Sensitivity Training

Sensitivity training also known as T-group approach  (T stands for training), laboratory training or encounter group. It evolved from group dynamics concept of Kurt Lewin. The first sensitivity training session was held in 1946 in State Teachers College, New Britain, USA. Since then it spread to numerous training centers in the USA and other countries.

Sensitivity in one word is empathy. It is ability of an individual to sense what others feels and think from their own point of view.


i. To make participants increasingly aware of, and sensitive to, the emotional reactions and expressions in themselves and others.

ii. To increase the ability of participants to perceive, and to learn from, the consequences of their actions through attention to their own and other’s feelings.

iii. To stimulate the clarification and development of personal values and goals .

iv. To develop behavioural effectiveness in participants.

v. To develop concepts and theoretical framework for linking personal values and goals to actions.

Process of Sensitivity Training

During Sensitivity training a small group of members (10-12) are brought together in a free and open environment in which they discuss themselves and their interactive processes. Based on source from where these members are drawn, there may be three types of T-group : stranger-lab, cousin –lab and family lab.

In stranger-lab all participants are from different organizations and they are stranger to each other. In cousin lab they are from same organization but different units. They may know each other but not too well. In a family lab, the participants are from the same unit and know each other quite well.

Delbecq has described the following sequential events during sensitivity training:

i. In the beginning, there is an intentional lack of directive leadership, formal agenda, and recognized power ad status. This creates a behavioral vaccum which the participants fill with enormously rich projections of traditional behavior.

ii. In the second phase, the trainer becomes open, non defensive and empathetic and way. However, the major impact on each participant comes from  the feedback received from here and now behavior of the other group members.

iii. In the third phase, interpersonal relationships develop.

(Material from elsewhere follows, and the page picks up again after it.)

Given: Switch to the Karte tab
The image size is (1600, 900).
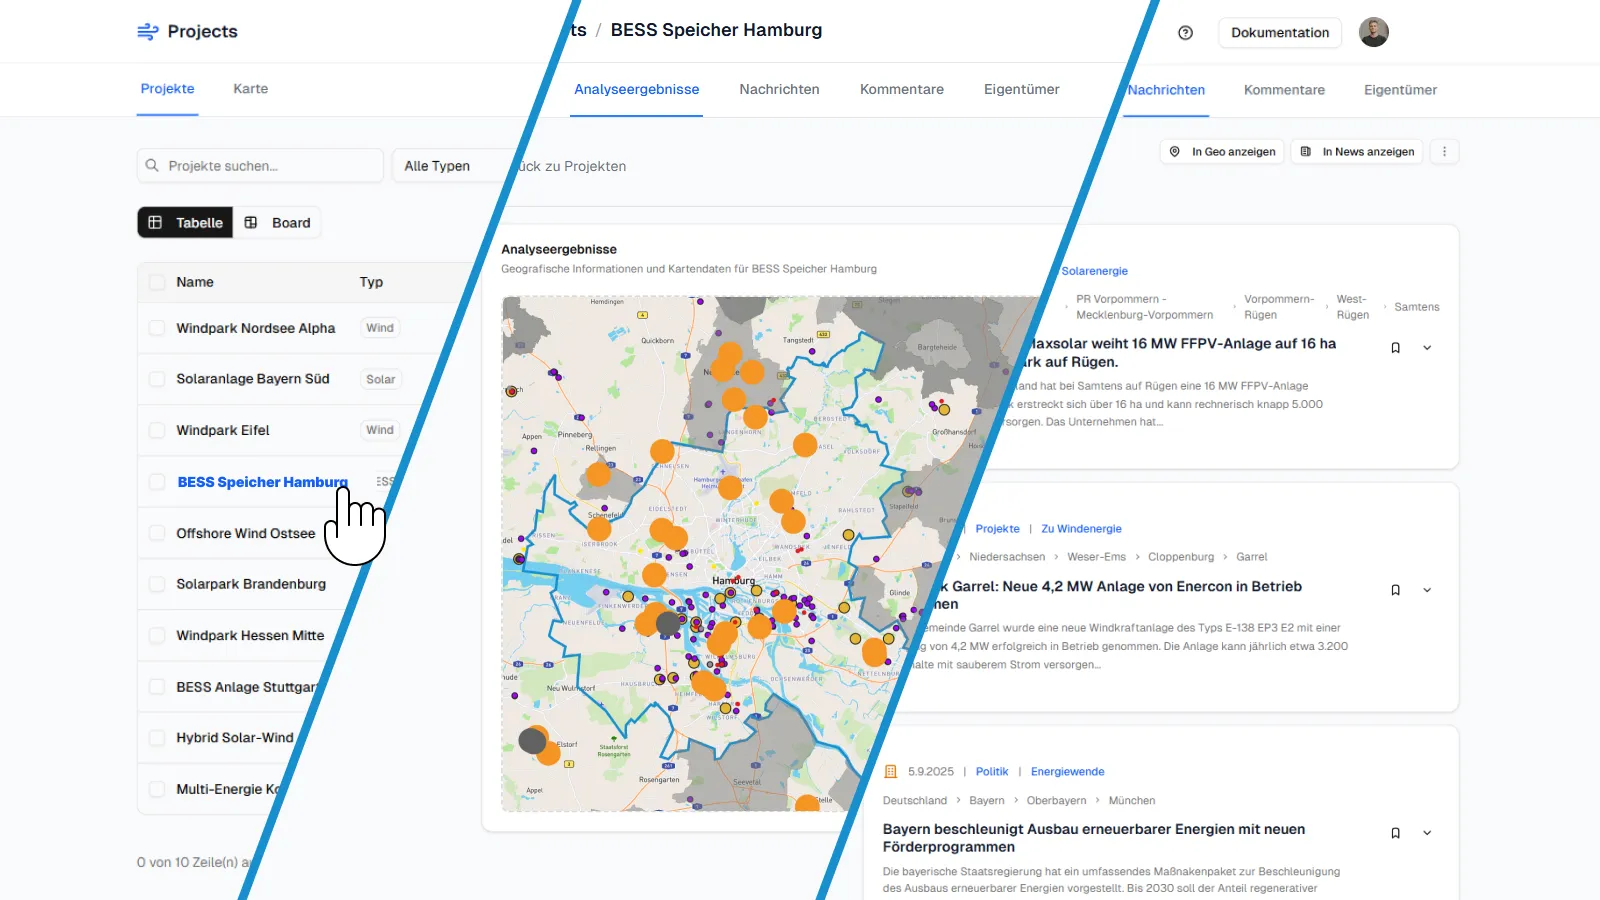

The members serve as resources to one another and facilitate experimentation with new personal, inter-personal and collaborative behavior.

iv. The last phase attempts to explore the relevance of the experience in terms of ‘ back-home’ situations and problems.

The above sequence of events is more relevant for strange lab. For cousin –lab and family-lab, some adjustments is made in the above sequence and more attention is given to inter-group linkages in the form of interfacing of diagnostic surveys, interviews and confrontation sessions dealing with a variety of policy, problem solving and interpersonal issues.

A comprehensive research review of OD interventions by Porras and Berg suggests that sensitivity training is the second most researched intervention after team building. It has attracted lot of appraisal both in positive and negative forms.